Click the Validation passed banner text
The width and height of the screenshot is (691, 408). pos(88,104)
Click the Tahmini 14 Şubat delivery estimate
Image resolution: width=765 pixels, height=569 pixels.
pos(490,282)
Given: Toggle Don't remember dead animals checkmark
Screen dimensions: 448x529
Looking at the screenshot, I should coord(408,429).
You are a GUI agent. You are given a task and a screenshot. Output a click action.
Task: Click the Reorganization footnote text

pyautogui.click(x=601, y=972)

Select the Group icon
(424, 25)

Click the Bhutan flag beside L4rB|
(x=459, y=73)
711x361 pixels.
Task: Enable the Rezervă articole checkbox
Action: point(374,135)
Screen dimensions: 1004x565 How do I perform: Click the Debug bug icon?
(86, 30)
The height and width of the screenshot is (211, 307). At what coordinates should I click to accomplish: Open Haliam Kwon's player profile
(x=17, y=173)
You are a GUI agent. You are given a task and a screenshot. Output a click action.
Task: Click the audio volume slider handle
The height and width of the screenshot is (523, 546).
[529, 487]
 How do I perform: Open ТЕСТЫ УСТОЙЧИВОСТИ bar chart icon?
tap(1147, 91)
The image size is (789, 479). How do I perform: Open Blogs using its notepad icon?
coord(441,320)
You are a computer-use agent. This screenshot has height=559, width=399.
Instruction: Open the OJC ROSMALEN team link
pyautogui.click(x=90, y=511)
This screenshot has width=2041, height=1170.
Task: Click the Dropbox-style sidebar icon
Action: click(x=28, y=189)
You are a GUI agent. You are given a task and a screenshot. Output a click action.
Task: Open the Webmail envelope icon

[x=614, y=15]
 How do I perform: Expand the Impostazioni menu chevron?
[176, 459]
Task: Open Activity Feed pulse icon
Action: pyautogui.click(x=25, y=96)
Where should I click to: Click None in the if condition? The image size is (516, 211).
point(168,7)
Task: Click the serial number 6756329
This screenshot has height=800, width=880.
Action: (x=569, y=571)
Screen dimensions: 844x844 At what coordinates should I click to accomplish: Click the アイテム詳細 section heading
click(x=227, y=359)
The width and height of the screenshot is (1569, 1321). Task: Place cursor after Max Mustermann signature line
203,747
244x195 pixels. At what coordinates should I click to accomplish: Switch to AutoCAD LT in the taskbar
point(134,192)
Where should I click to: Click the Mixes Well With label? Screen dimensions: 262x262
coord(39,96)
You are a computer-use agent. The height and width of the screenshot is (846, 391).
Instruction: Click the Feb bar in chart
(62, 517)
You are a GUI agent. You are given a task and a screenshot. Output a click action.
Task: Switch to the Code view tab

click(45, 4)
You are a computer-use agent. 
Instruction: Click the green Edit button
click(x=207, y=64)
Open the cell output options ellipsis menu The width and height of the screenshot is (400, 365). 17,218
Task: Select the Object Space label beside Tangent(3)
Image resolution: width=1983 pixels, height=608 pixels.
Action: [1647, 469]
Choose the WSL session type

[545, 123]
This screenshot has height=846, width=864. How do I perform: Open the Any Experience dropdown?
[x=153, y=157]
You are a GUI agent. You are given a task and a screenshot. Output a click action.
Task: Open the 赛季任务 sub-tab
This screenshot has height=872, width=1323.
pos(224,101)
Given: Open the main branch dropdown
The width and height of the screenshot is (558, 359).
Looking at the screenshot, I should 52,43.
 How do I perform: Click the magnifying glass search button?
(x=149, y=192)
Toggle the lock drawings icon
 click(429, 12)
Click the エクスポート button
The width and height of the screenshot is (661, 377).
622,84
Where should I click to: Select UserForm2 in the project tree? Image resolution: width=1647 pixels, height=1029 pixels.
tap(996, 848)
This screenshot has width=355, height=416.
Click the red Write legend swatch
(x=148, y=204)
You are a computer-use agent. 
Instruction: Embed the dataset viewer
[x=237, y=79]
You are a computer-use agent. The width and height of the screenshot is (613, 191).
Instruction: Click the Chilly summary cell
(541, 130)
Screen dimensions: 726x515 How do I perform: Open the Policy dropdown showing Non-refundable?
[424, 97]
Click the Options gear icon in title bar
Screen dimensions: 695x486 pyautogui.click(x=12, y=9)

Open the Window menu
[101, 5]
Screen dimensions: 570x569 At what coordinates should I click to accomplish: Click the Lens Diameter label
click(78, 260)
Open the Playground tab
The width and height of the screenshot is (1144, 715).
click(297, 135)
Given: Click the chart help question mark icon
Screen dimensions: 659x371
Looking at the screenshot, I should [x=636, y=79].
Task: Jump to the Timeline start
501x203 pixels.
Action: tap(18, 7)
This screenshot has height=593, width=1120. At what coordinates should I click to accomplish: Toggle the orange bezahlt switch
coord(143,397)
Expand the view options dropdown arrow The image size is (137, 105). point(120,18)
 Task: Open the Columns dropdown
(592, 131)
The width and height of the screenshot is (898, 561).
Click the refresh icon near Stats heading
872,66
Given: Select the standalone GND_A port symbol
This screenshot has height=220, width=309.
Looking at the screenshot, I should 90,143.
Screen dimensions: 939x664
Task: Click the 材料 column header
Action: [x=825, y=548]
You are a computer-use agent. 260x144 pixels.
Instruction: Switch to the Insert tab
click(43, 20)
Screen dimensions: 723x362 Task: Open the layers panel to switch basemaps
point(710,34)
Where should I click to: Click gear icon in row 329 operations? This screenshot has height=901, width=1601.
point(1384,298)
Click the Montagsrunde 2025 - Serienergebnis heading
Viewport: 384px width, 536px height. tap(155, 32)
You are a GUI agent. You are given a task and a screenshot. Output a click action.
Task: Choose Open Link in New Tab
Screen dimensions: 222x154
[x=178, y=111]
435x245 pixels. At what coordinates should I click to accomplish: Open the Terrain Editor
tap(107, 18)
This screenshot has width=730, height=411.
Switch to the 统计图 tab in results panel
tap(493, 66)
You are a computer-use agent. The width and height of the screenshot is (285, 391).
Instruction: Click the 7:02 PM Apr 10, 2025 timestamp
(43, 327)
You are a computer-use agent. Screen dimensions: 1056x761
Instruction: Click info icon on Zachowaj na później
____
● **EXERCISE INSTRUCTIONS**
Change "GUI agent" to "GUI assistant" in the listing, starting at its first line and ending at the line containing "[x=614, y=15]". Reproduce only those lines, with everything else unchanged.

● **THE SOLUTION**
Click the Validation passed banner text
The width and height of the screenshot is (691, 408). pos(88,104)
Click the Tahmini 14 Şubat delivery estimate
Image resolution: width=765 pixels, height=569 pixels.
pos(490,282)
Given: Toggle Don't remember dead animals checkmark
Screen dimensions: 448x529
Looking at the screenshot, I should coord(408,429).
You are a GUI assistant. You are given a task and a screenshot. Output a click action.
Task: Click the Reorganization footnote text

pyautogui.click(x=601, y=972)

Select the Group icon
(424, 25)

Click the Bhutan flag beside L4rB|
(x=459, y=73)
711x361 pixels.
Task: Enable the Rezervă articole checkbox
Action: point(374,135)
Screen dimensions: 1004x565 How do I perform: Click the Debug bug icon?
(86, 30)
The height and width of the screenshot is (211, 307). At what coordinates should I click to accomplish: Open Haliam Kwon's player profile
(x=17, y=173)
You are a GUI assistant. You are given a task and a screenshot. Output a click action.
Task: Click the audio volume slider handle
The height and width of the screenshot is (523, 546).
[529, 487]
 How do I perform: Open ТЕСТЫ УСТОЙЧИВОСТИ bar chart icon?
tap(1147, 91)
The image size is (789, 479). How do I perform: Open Blogs using its notepad icon?
coord(441,320)
You are a computer-use agent. This screenshot has height=559, width=399.
Instruction: Open the OJC ROSMALEN team link
pyautogui.click(x=90, y=511)
This screenshot has width=2041, height=1170.
Task: Click the Dropbox-style sidebar icon
Action: click(x=28, y=189)
You are a GUI assistant. You are given a task and a screenshot. Output a click action.
Task: Open the Webmail envelope icon

[x=614, y=15]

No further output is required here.